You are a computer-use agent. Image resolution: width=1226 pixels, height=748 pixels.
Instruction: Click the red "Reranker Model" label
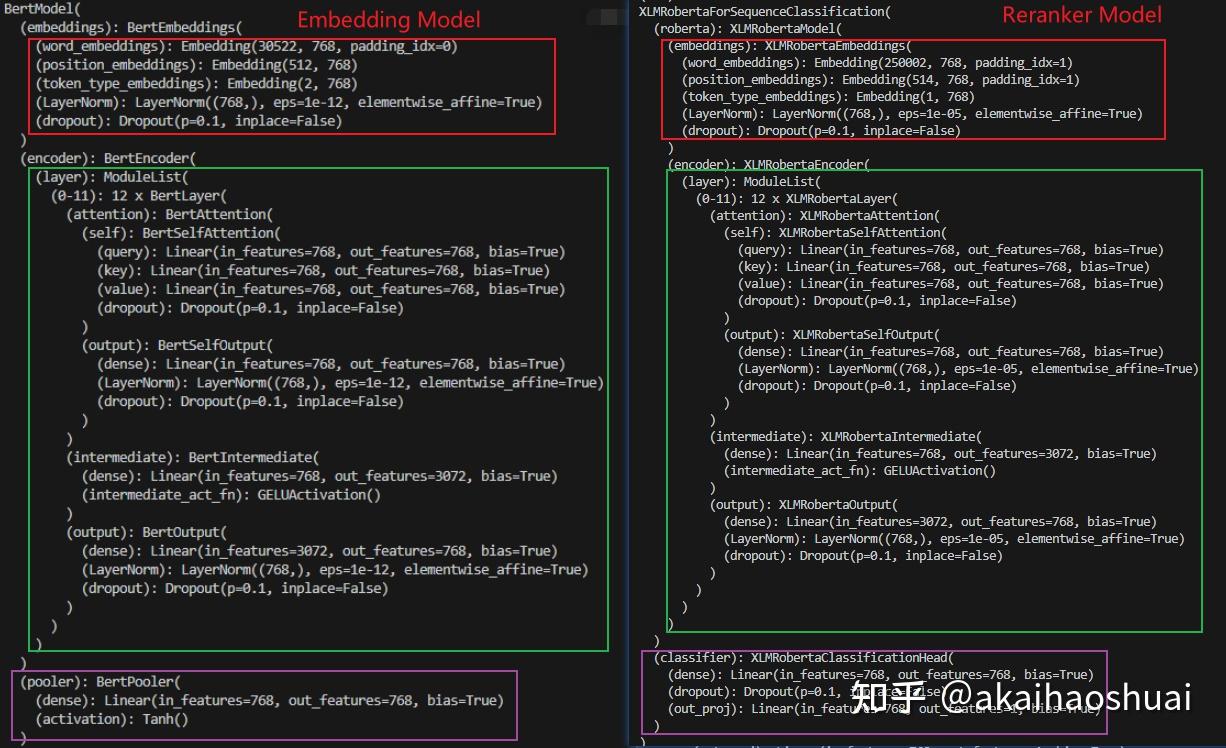click(x=1082, y=15)
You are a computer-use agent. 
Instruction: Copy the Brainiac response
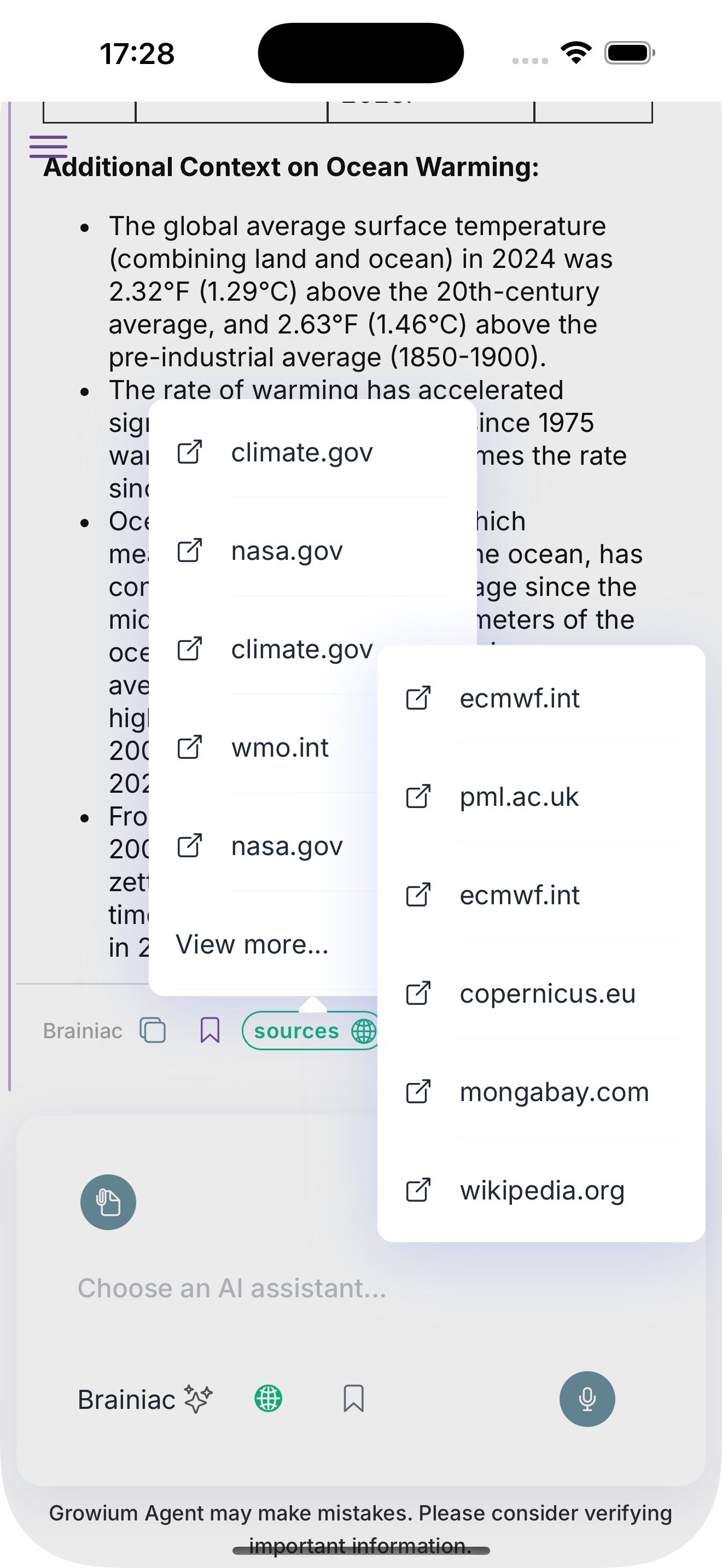coord(153,1030)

*What to work on*: Rewrite the whole listing with "computer-use agent" replaced by "desktop assistant" and everything else unchanged. Leave out the pictures.

*Response*:
You are a desktop assistant. Image resolution: width=1226 pixels, height=748 pixels.
Instruction: Click the red "Reranker Model" label
click(x=1082, y=15)
You are a desktop assistant. 
Instruction: Copy the Brainiac response
coord(153,1030)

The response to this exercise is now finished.